Хочешь воды родниковой? Пей!
Любишь — и словно бы небо ближе.
О, моё солнце, ярче свети же!
О, моё сердце, бейся сильней!

Бедную голову забинтовать
узкой грунтовки изношенной лентой.
Неповторимой станем легендой,
шорохом листьев, дымкой рассветной,
крылышком бабочки великолепной,
чтобы истаивать
                и ускользать.

4.
Устали мы с тобою, бегуны
на длинную дистанцию вины,
и оттого грустим сейчас, но чайник
кипит… А день такой необычайный —
теплее, чем бывает в октябре.
Я думаю: «А может быть, в ребре
Адама был избыток цианида?»
Но ты мне улыбаешься — обида
уже прошла, как поздний листопад.
Мой свет, и я забыть скорее рад
неосторожно сказанное слово —
чай разливаю в чашки бестолково:
то кипяток добавлю, то ещё
добавлю снова. — Хватит! Горячо! —
по-детски обрываешь ты неловкость,
и листьев на берёзе одинокость
под окнами тоскует о ЖД
вагонах, дыме, ветре и дожде.

5.
Я люблю, мой Чижик, но ты не верь.
Растворяясь в космосе милых глаз,
человеку ближний — безумный зверь:
он летит с катушек на раз-два-раз.

Вот и мне бы мчаться на край земли,
погружаться медленно в мезозой,
чтобы мальвой губы твои цвели,
сладко нардом пахли, сырой грозой.

У меня — жена. У тебя — … Скажи,
без каких ты жить не смогла бы слов?
Из канатов крепких подкожных жил
я свяжу сто тысяч морских узлов.

Ты пойдёшь дорогой своей, а я
буду жить не хуже, чем раньше мог,
потому, что главное — долг, семья.
А тебе всегда да поможет Бог!

6.
                Николаевой Д. А.
Прожигатель жизни, ребёнок, геймер,
не пригоден для жизни семейной, трудной,
словно маленький, скользкий холодный сейнер
для морской прогулки, но встретив судно
настоящее, быстро поймёшь, какая
у него уютная есть каюта,
и стюард бутылку несёт Токая…
Только надо же сейнер любить кому-то!
Впрочем, всё ещё сбудется, дорогая!

7.
Посиди со мной рядом — так редко бывает у нас
то, что больше всего человеку усталому надо,
то, что ценят цари, то, что юных и старцев отрада,
то, чего не бывает, и всё-таки в жизни хоть раз
с человеком случается — в небе восходит звезда,
и прохладой ночной молчаливое озеро дышит,
и какая-то ветка стучит осторожно по крыше,
и другой — это ты, и хотелось бы… чтоб навсегда.
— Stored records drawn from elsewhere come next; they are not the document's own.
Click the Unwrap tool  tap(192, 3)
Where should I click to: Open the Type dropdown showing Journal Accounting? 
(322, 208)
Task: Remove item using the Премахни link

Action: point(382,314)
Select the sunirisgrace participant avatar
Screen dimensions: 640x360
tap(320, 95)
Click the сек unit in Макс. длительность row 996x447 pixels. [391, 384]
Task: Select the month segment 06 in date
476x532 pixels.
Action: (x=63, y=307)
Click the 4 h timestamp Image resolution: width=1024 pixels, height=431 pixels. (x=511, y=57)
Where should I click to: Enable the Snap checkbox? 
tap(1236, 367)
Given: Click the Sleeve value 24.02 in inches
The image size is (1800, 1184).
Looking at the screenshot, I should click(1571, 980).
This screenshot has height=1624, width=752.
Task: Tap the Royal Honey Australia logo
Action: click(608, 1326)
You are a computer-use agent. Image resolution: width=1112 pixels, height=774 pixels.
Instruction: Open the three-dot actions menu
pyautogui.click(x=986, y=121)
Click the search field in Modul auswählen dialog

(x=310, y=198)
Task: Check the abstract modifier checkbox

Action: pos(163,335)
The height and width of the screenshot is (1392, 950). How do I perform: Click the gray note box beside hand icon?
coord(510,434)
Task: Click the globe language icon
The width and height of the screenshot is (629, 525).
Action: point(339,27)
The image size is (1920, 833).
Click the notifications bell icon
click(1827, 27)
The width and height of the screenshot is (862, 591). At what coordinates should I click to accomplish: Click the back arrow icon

Ну, скажи мне те самые, лучшие в мире слова,
от которых так жарко на сердце и хочется плакать.
Мне нужна эта нищая, жгучая, непобедимая влага
и последней надежды открытые вновь острова!

8.
Села на холод под форточкой —
это тебе не Тифлис.
Красной акриловой кофточкой
ты, наконец, утеплись.

Скоро завоет, закружится
мутная зимняя мгла.
Сердце сожмётся от ужаса,
тень поползёт из угла —

скверная, скользкая, длинная,
грозно обнимет тебя.
Но не сдавайся, любимая,
скомканный чек теребя.

Есть у нас чай с макаронами
и рафинад кусковой.
Кто-то же светит огромными
звёздами над головой!

9.
Ты меня целовала: — Медведик, сердешный,
мы с тобой никогда… мы с тобой не умрём!..
За окном было сказочно тихо и снежно,
и, мерцая зелёным, ночной гастроном
звездолётом казался, спешащим в погоню
за утраченным временем (штурманом — Пруст).
На морозном узоре протаяв ладонью
ненадёжную дырочку, думал я: «Пусть,
пусть на тёплый с цветком подоконник покатый
слёзы капают густо, и в мёрзлой земле
дремлют слабые зёрна, мы тоже когда-то
станем этой землёю, вином на столе!»

10.
В тонкий флисовый плед завернувшись,
Шуршалотточка, спишь. Облака
замирают, и звёзды, и ужас
отменяется весь. А пока
снег и тьма — только стужа снаружи.
Ты прозрачной щеки полукружьем —
спи, мой свет! — безмятежно прижалась
к белой-белой подушке. Нежна
жилка тонкая — нищая жалость...

Как скала, на меня тишина
опускается — только настольный
неумолчный будильник стучит,
да ещё хомячок недовольный
в клетке возится… Кто разлучит
нас, моя дорогая подруга?
Уж и так между нами течёт
золотое свечение Юга:
шашлыки под каштаном, плечо
загорелое, речь озорная,
чужедальняя летняя Керчь…
Если петелька скрипнет дверная,
то захочется нежность беречь.
Аня, жилка моя
потайная...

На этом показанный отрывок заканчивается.